UK outlook Q2 2025

UK is navigating tariffs, oil pressure and GBP strength amid fiscal changes

By Rufas Kamau | @RufasKe | 17 April 2025

Copied
UK outlook Q2 2025
  • The FTSE 100 reversed early 2025 gains after Trump’s 10% tariffs on UK goods and a 12% oil price drop hit energy stocks, amplifying market stress amid trade war fears.

  • The British pound could benefit from tighter UK fiscal policy and the Bank of England’s high interest rates, attracting carry trade flows and reinforcing GBP strength in Q2.

  • While risks remain from a potential BOE rate cut in May, the UK’s moderate tariff exposure and diplomatic stance offer relative stability compared to the EU and China.

The FTSE 100 struggled in Q1 2025, erasing the 9.1% gains made in January and February, with the sharpest sell-off following Trump’s announcement of 10% tariffs on UK goods. This has pushed the index near correction territory, particularly affecting UK energy stocks. The 12% drop in Brent crude oil year-to-date, coupled with the global trade war, has heightened market uncertainty. As a result, energy stocks like BP, Shell and Tullow Oil have faced significant downside pressure.

FTSE technical analysis

Figure 1: FTSE 100 Cash Index (UK100)

The trade war and tariff escalation are expected to reduce global growth forecasts, further dampening the oil demand outlook. Moreover, OPEC+’s decision to increase oil output by 411,000 bpd in May adds to concerns over excess supply, placing additional strain on UK energy stocks.

Great British pound positioned as potential winner in tariff trade war

UK Chancellor, Rachel Reeves, is set to introduce significant fiscal measures in October, including a £33 billion increase in employer social security contributions alongside anticipated tax hikes. These steps signal tighter fiscal policy, which could bolster the British pound (GBP) in the near term. With the Bank of England (BOE) maintaining interest rates at 4.50%, the highest among major peers, the GBP appears poised to strengthen against other currencies in Q2 2025, provided the BOE refrains from cutting rates in May.

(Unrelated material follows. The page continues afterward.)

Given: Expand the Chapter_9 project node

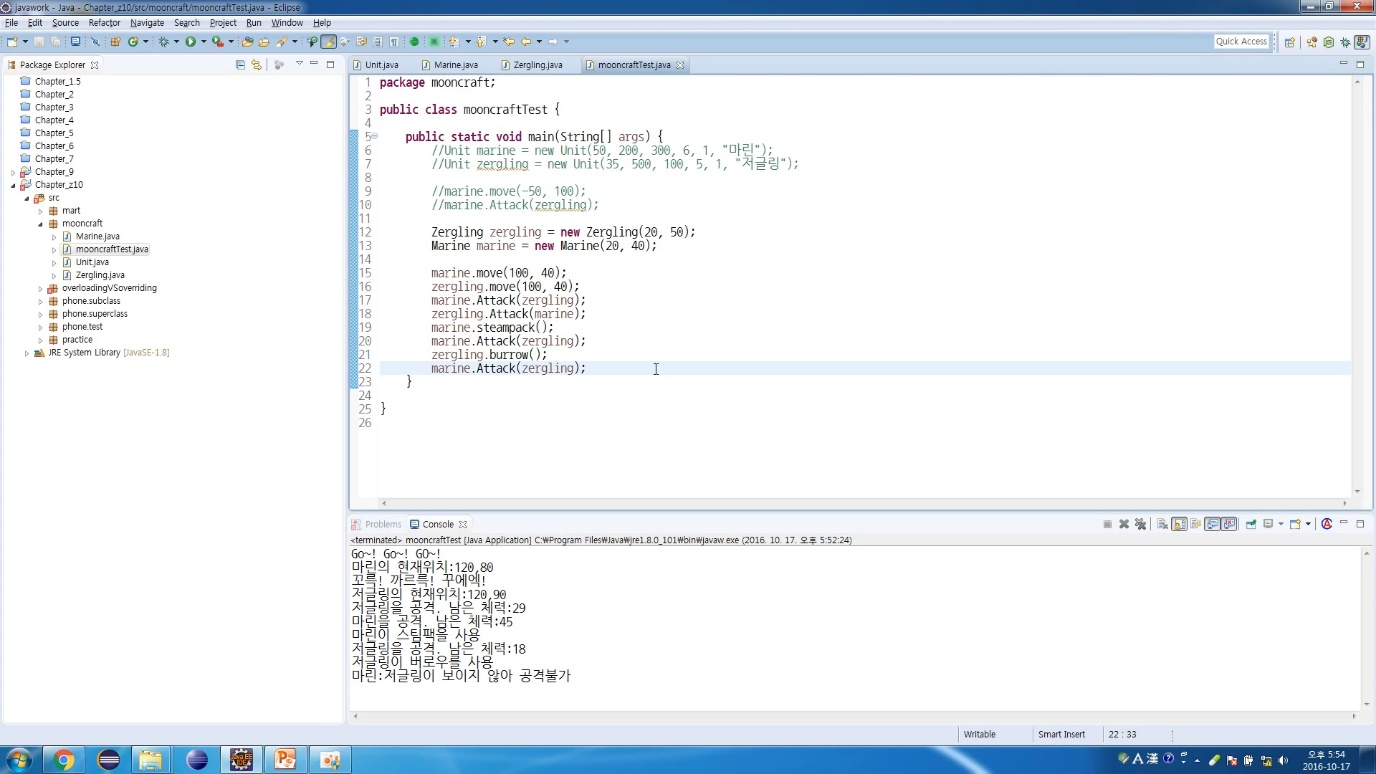Looking at the screenshot, I should [13, 172].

The BOE’s cautious stance on monetary easing has distinguished it from other central banks, sustaining elevated interest rates that create a favourable environment for carry trades. Investors are capitalising on these interest rate differentials, borrowing in lower-yield currencies to invest in the pound. Supporting this trend, the UK 10-year GILT yield held steady at 4.6% during the first week of April 2025, reflecting market confidence in the UK’s economic posture.

The backdrop of US President Trump’s tariffs adds another layer. The UK faces a relatively modest 10% tariff, lower than the 20% EU tariff or 54% Chinese rate, easing some pressure on its export sectors. Prime Minister Keir Starmer has adopted a calm and pragmatic response, reserving the right to retaliate while prioritising diplomacy to mitigate tariff impacts. This restraint may shield the UK from the sharper economic fallout seen elsewhere, potentially enhancing the GBP’s relative appeal.

However, risks remain. A BOE rate cut in May could trigger short-term downward pressure on the pound, undermining its strength. Despite such a shift, the combination of high interest rates, fiscal tightening and a manageable tariff burden positions the GBP as a potential outperformer against peer currencies in Q2 2025.